**Assignment**
Give back the exact lines of the material below from the one containing "Task: Click the Jan-70 x-axis tick label" through the one containing "You are a computer-use agent.", and no pictures.

═════ Source data

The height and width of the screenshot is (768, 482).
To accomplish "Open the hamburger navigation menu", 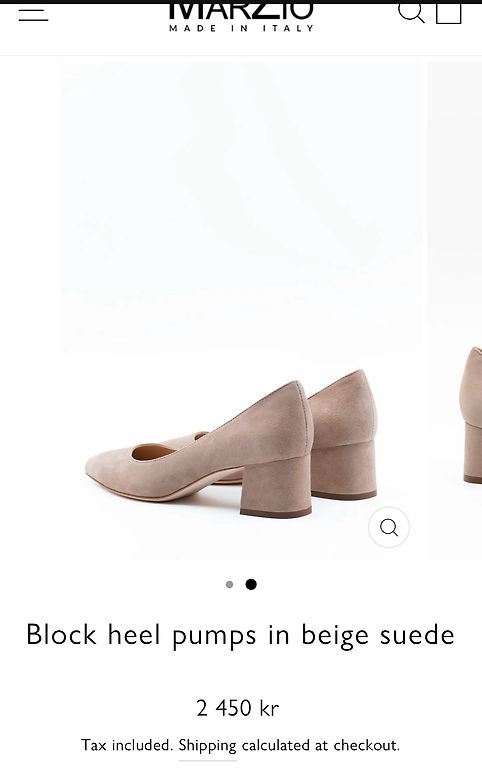I will (x=33, y=14).
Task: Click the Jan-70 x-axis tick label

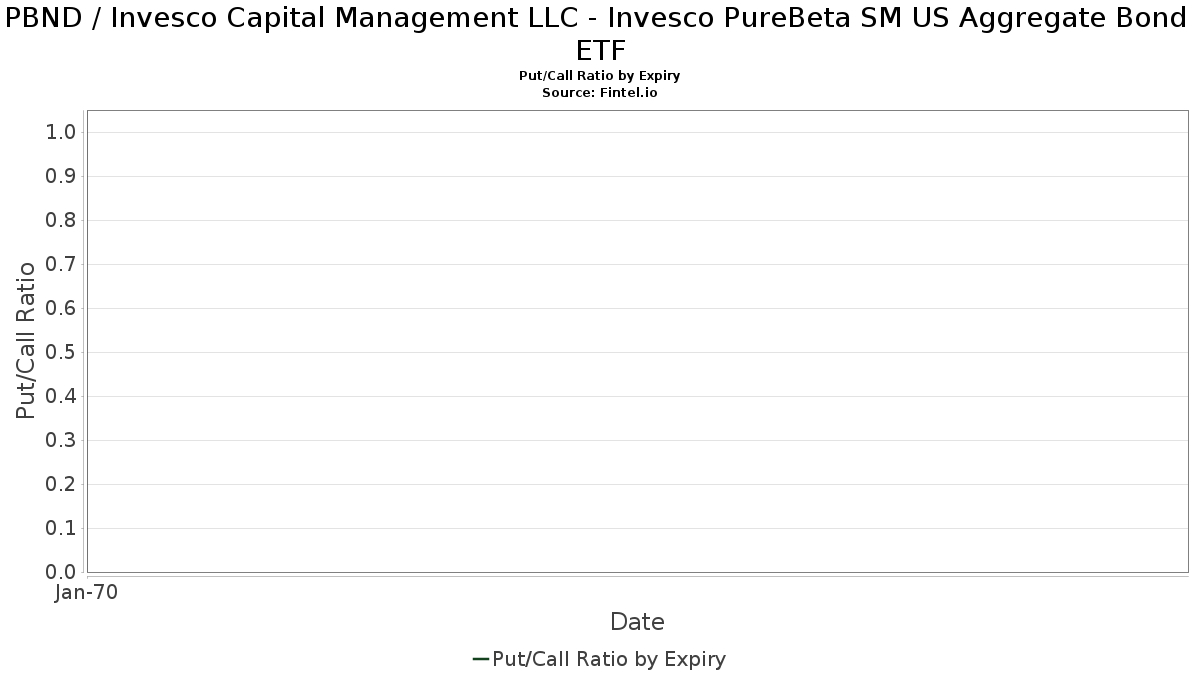Action: [87, 592]
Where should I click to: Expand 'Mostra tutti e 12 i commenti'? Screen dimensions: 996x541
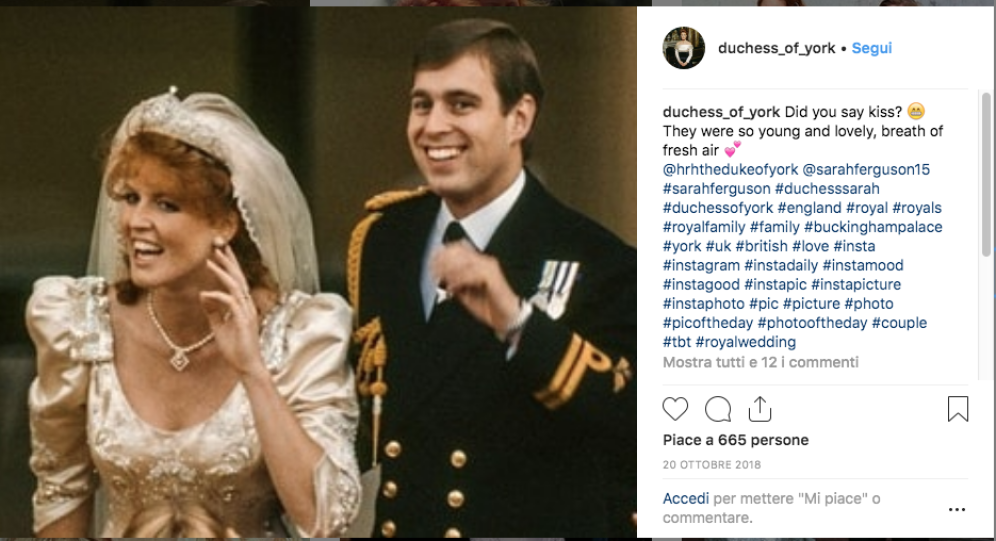760,362
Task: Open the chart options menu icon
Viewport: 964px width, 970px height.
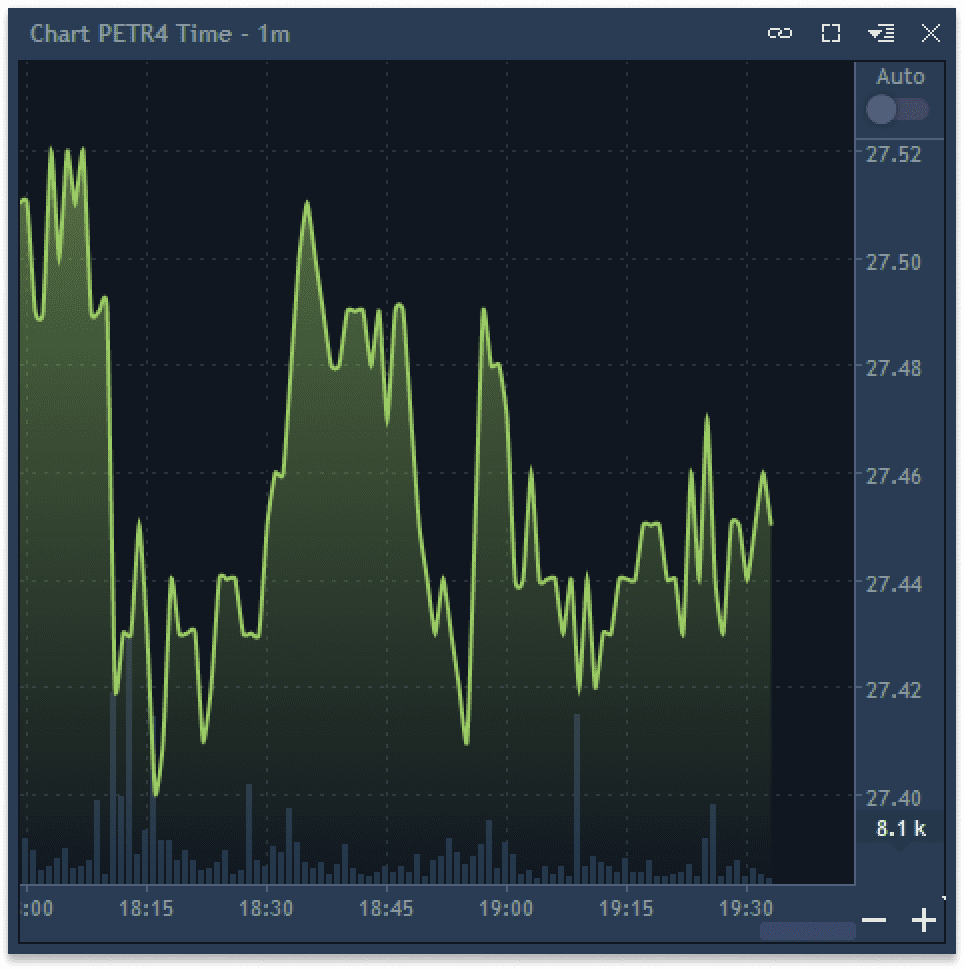Action: coord(881,33)
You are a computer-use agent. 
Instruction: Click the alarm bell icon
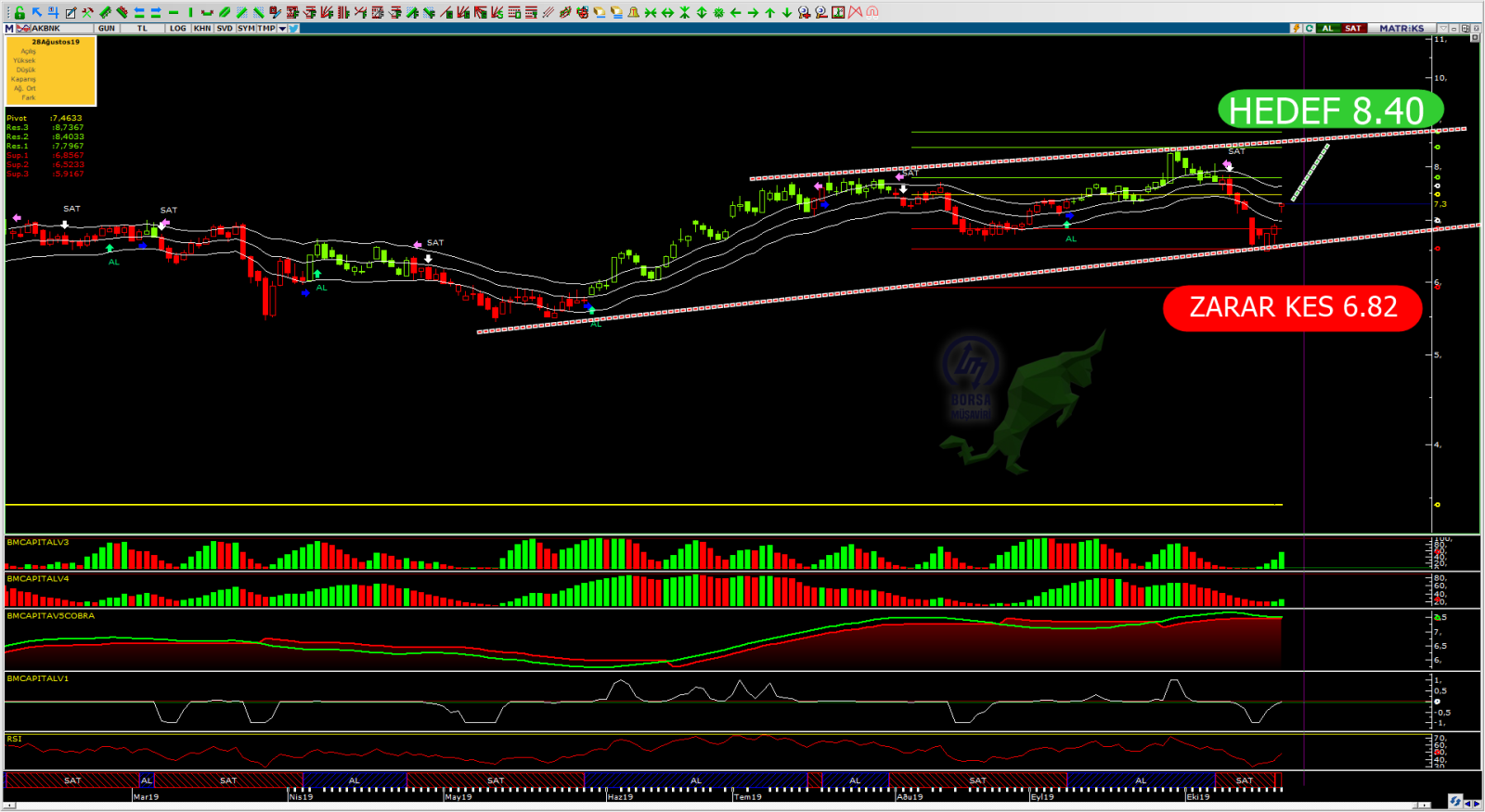[633, 12]
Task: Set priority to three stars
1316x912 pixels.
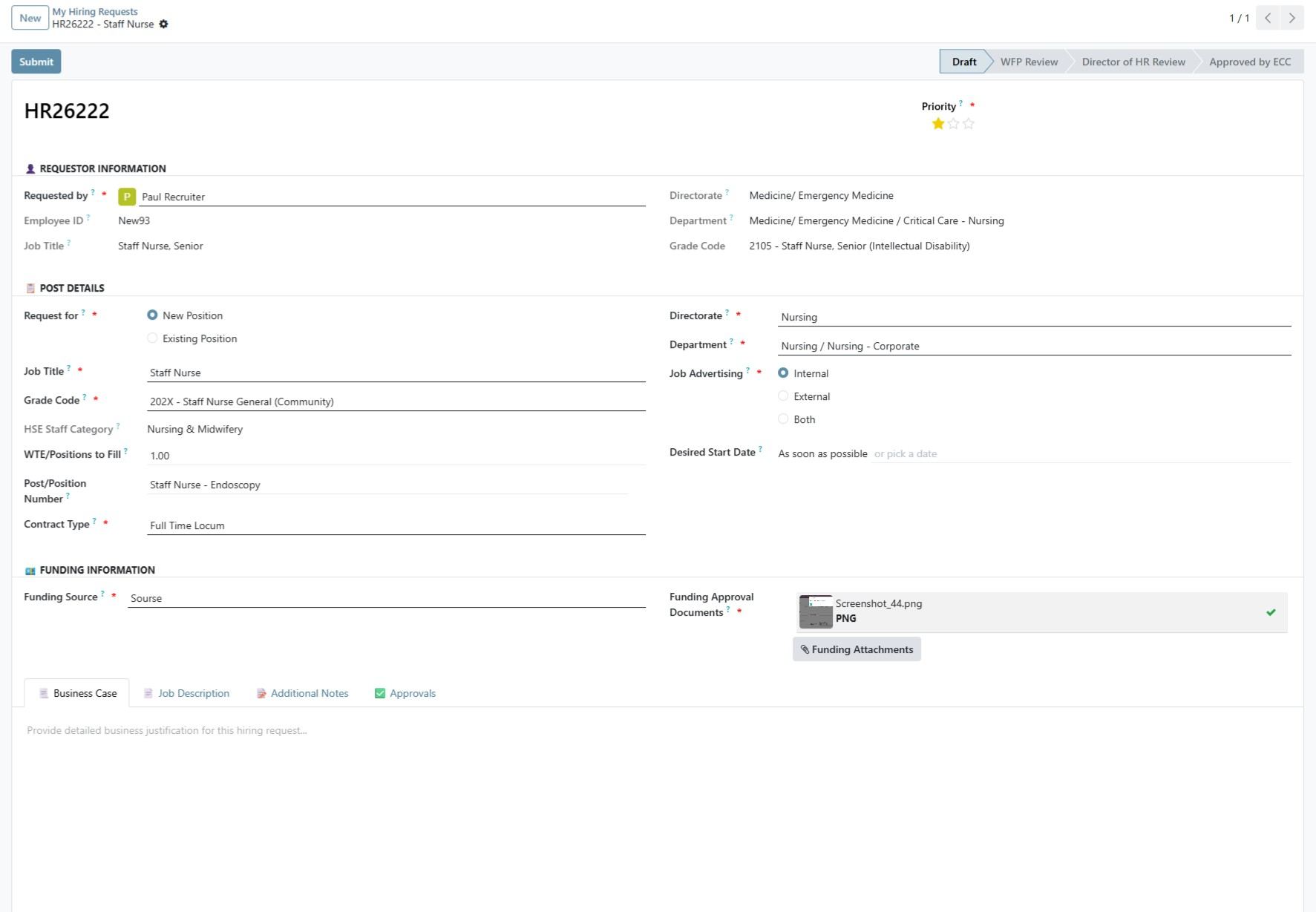Action: [x=969, y=124]
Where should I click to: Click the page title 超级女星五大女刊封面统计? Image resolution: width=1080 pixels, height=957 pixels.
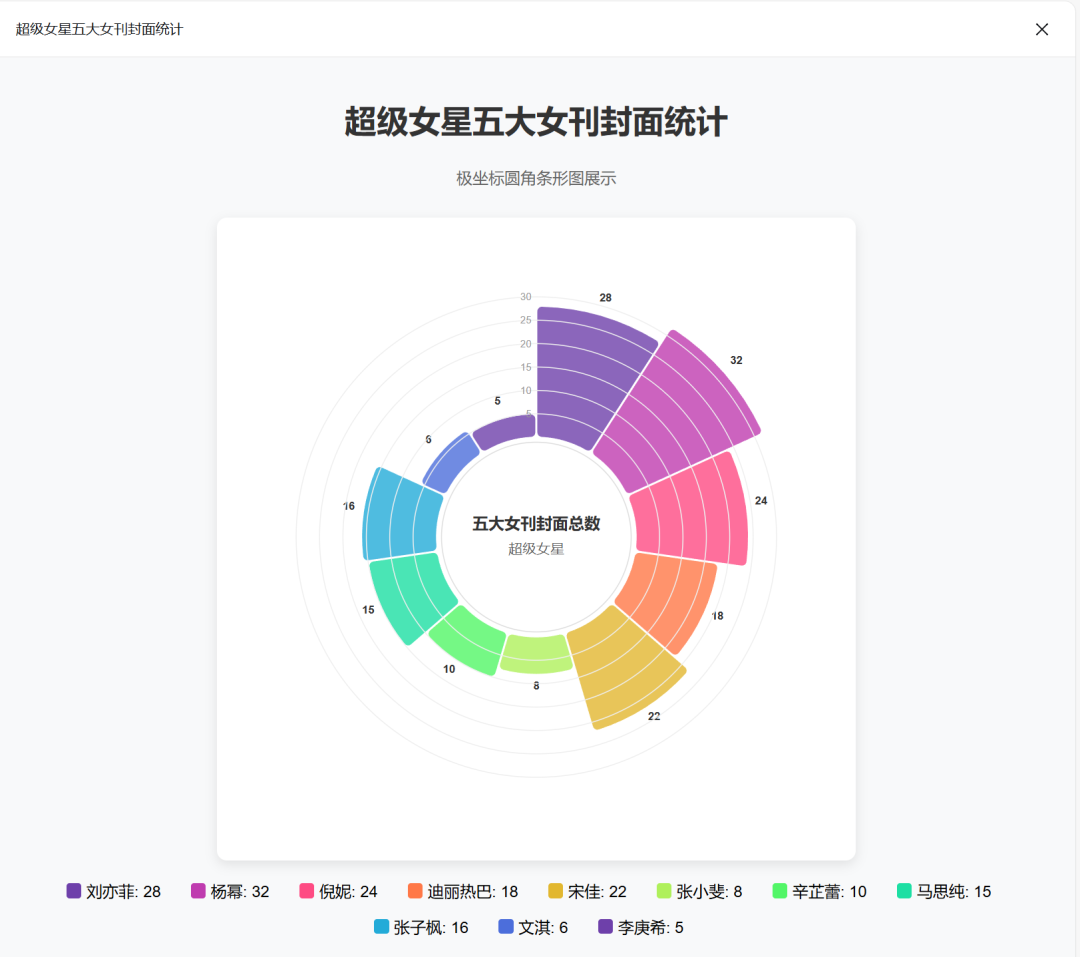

══════════

**Exercise output**
Task: Click the Jan-70 x-axis tick label

Action: [87, 592]
Where should I click to: Expand 'Mostra tutti e 12 i commenti'? Screen dimensions: 996x541
760,362
Task: Open the chart options menu icon
Viewport: 964px width, 970px height.
Action: coord(881,33)
You are a computer-use agent. 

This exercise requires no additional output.